Saturday 17th November.—We camped to-day in the Wâdy Kamileh at the base of some cliffs of sandstone bearing "inscriptions," but of so indefinite a character that to me they seemed well calculated to afford materials for equally indefinite speculation. In this place Palmer and Drake spent a Christmas Day; caught a Cerastes, and entertained the Arabs somewhat in the manner of the Egyptian magicians.[3] The locality furnishes a favourite camping ground for the Towâra as there is a perennial spring, and the overhanging cliffs afford shelter from the sun by day, and from the dew by night. Further on, the sides of the valley opened out and the sandstone cliffs on either side afforded interesting forms of terraces with scarped sides, projecting headlands, tors, and castellated masses.

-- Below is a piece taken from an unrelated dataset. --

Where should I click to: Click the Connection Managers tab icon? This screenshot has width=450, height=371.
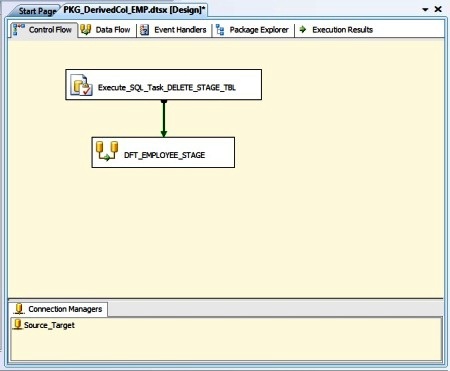[x=19, y=309]
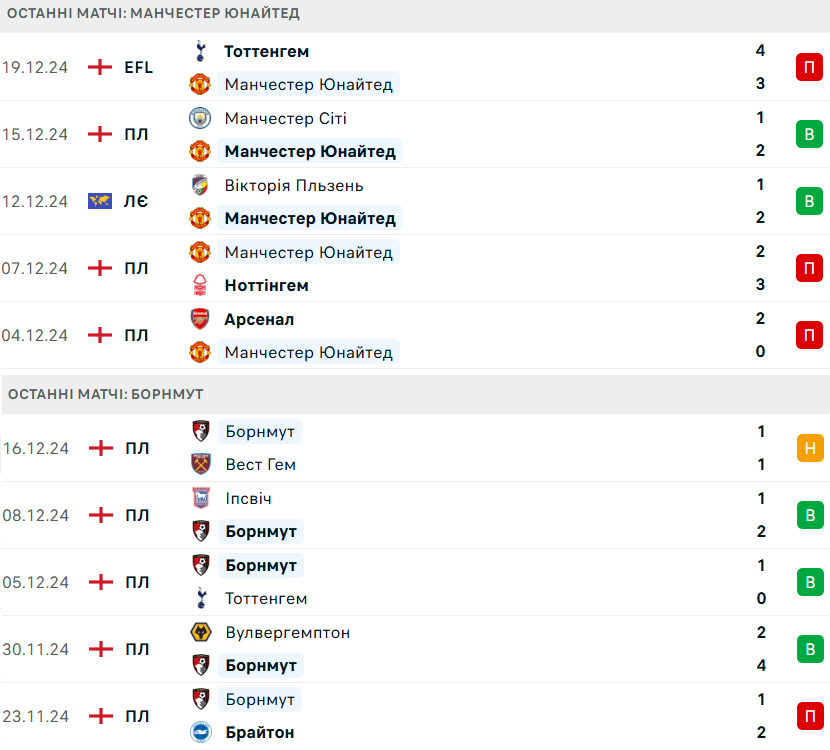This screenshot has height=750, width=830.
Task: Open the Брайтон team link
Action: 260,732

We had been passing for several days through a district containing both large and small game; but except for the tracks in the sand, and a glimpse of some sand partridges, we might have been ignorant of the fact. Bears, hyænas, gazelles, ibexes, besides hares, jerboas, and other small rodents, are said, with much probability, to abound. It is wonderful how these wild animals manage to conceal themselves from the eye of man. Long before he sees them they see him; or scent him from afar;—and off they go. The bear and hyæna lie close within dens or under thickets; the ibex disappears over a precipice; the gazelle vanishes across the plain; the hare or partridge crouches close to the ground, which they exactly resemble in colour;

  1. Along this road Ibraham, our dragoman, conducted the late Lord Talbot-de-Malahide and his daughter.
  2. These remains were originally discovered by Niebuhr; for a recent account see Palmer's "Desert of the Exodus," p. 191, &c.
  3. "Desert of the Exodus," p. 250.